Ты подлец!

Тот вечер был неестественно тихим, словно дом затаил дыхание. Мы пили чай с мятой — мой любимый. Муж сам поставил на стол синюю кружку, ту самую, что я привезла из поездки в Гжель. Рядом аккуратной горкой лежало печенье “курабье”. Мне вдруг стало смешно и жутко от этой театральной идиллии. Сергей не печет печенье. Сергей не вспоминает о моей любви к мятному чаю просто так.

-Аня, нам нужно поговорить, — сказал он, и голос его прозвучал как запитанный с диктофона — выверенный, полный фальшивой значимости.
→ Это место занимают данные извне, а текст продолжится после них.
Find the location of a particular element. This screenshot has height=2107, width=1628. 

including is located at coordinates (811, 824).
Ложка тихо звякнула о фарфор. Внутри меня что-то съёжилось, превратилось в крошечную, каменную точку. Я знала. Женщина всегда знает. Знает по излишней предупредительности, по взгляду, скользящему мимо, по новым носкам в шкафу, которых она не покупала. Но знать — одно. А услышать — совсем другое.
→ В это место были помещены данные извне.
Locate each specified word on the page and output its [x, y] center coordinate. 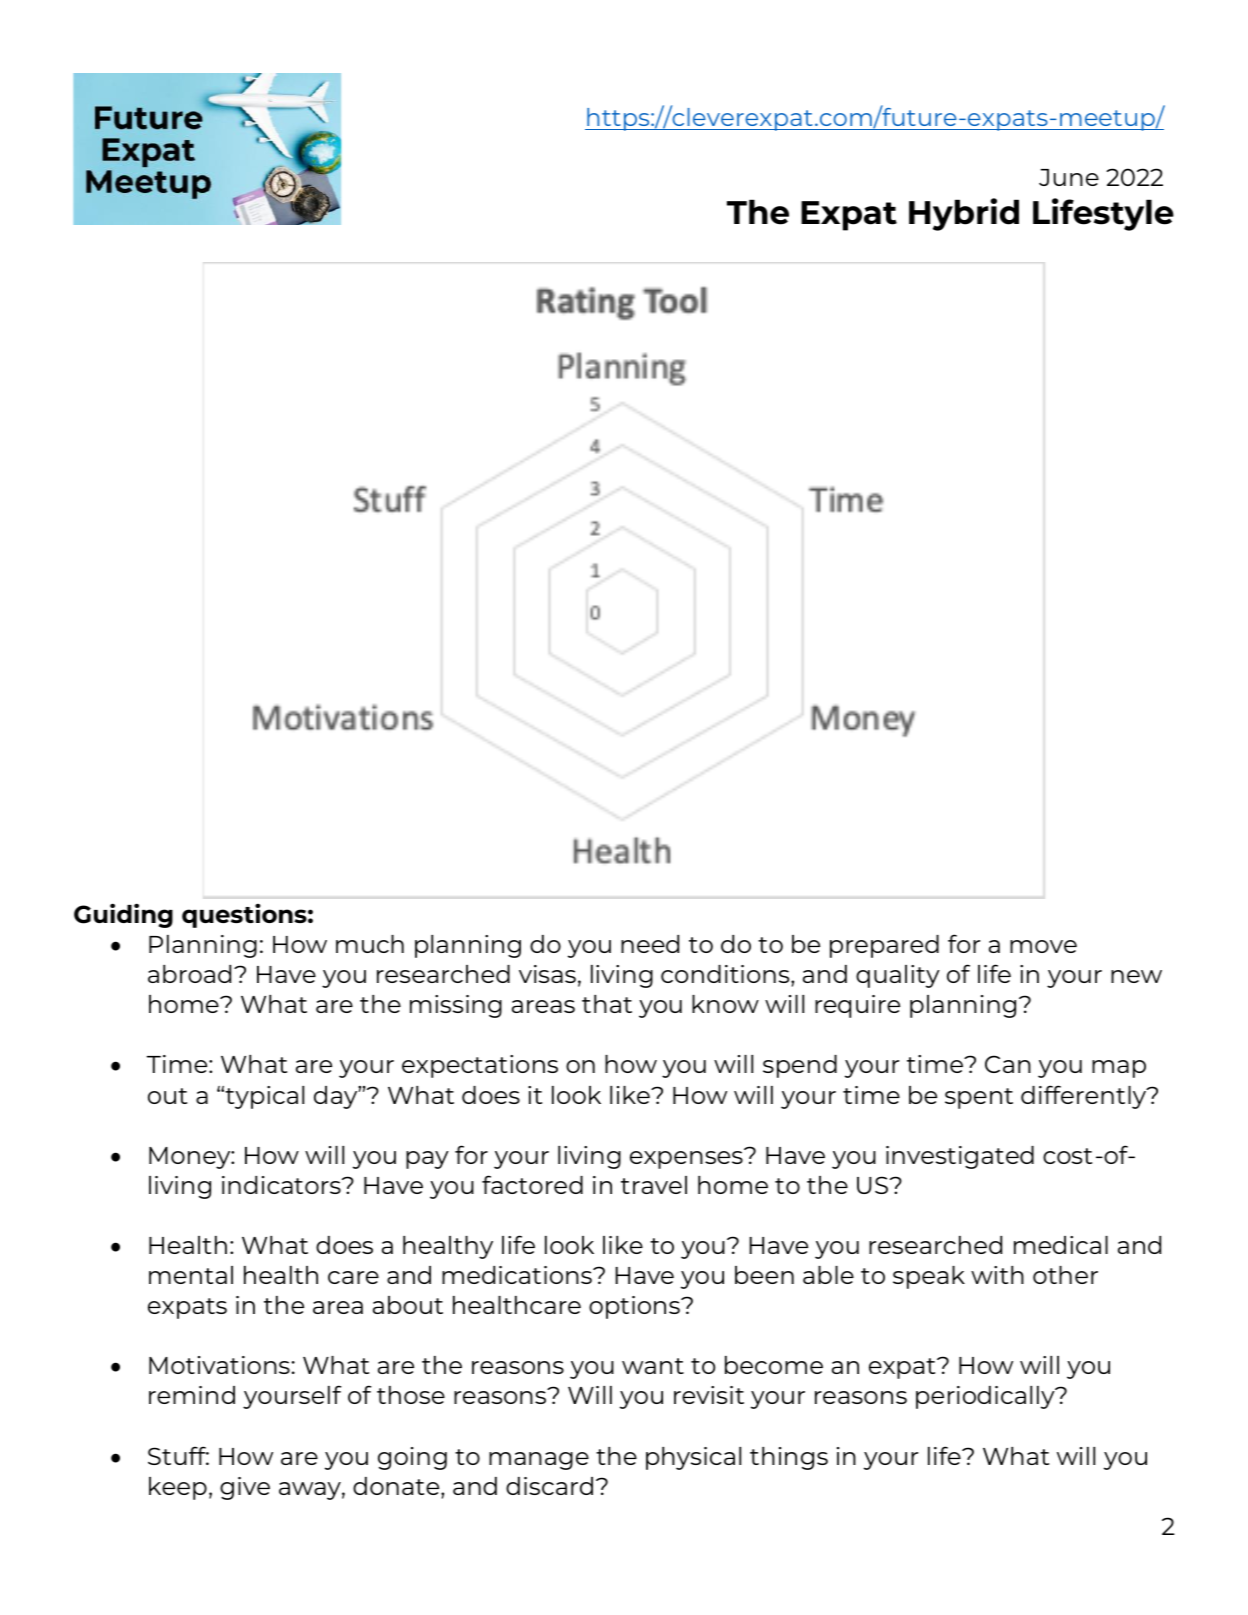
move [1043, 946]
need [650, 944]
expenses [687, 1159]
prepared [884, 946]
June [1069, 177]
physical [693, 1458]
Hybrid [964, 214]
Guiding [123, 915]
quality [898, 976]
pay [427, 1160]
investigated [960, 1157]
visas [547, 974]
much [370, 944]
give [245, 1488]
- Я должен быть с тобой честен. Я… я встретил другую женщину.

Воздух в комнате стал густым, как сироп. Я видела, как движутся его губы, но слова долетали до меня с опозданием, будто через толщу воды. “…не собирался… просто так получилось… ты не виновата, ты лучшая из женщин, я просто… я запутался”.

Я смотрела на его руки. Эти знакомые, родные руки, которые тысячу раз касались моего лица. Теперь они лежали на столе, сцепленные в белый от напряжения узел. Предательские руки.

- Я не могу так жить. Врать тебе. Ты заслуживаешь правды, — он поднял на меня глаза. В них была непереносимая смесь — мольба, самолюбование и тот самый, собачий, виноватый блеск. Он ждал. Ждал моей реакции.

Но я молчала. Казалось, если я разожму губы, оттуда вырвется не крик, а черный, едкий дым, который отравит всё, что осталось.

Тогда он встал. Медленно, как в плохой драме, опустился передо мной на колени. Паркет скрипнул жалобно. Он схватил мои руки, холодные и неживые. Я не отдернула. Мне было интересно, как далеко он зайдет в этом спектакле.

- Аня, прости меня. Я не прошу остаться. Я прошу… прошу понять. Я разрушил всё. Я — подлец. Но я не хочу терять тебя как человека. Ты… ты сама свет в моей жизни, которую я затоптал.

В горле встал ком. Не от жалости. От бешенства. Такого тихого, такого леденящего, что я боялась пошевелиться. Он не просто изменил. Он обставил свое падение как высокую трагедию. Он сделал меня зрителем в собственном унижении.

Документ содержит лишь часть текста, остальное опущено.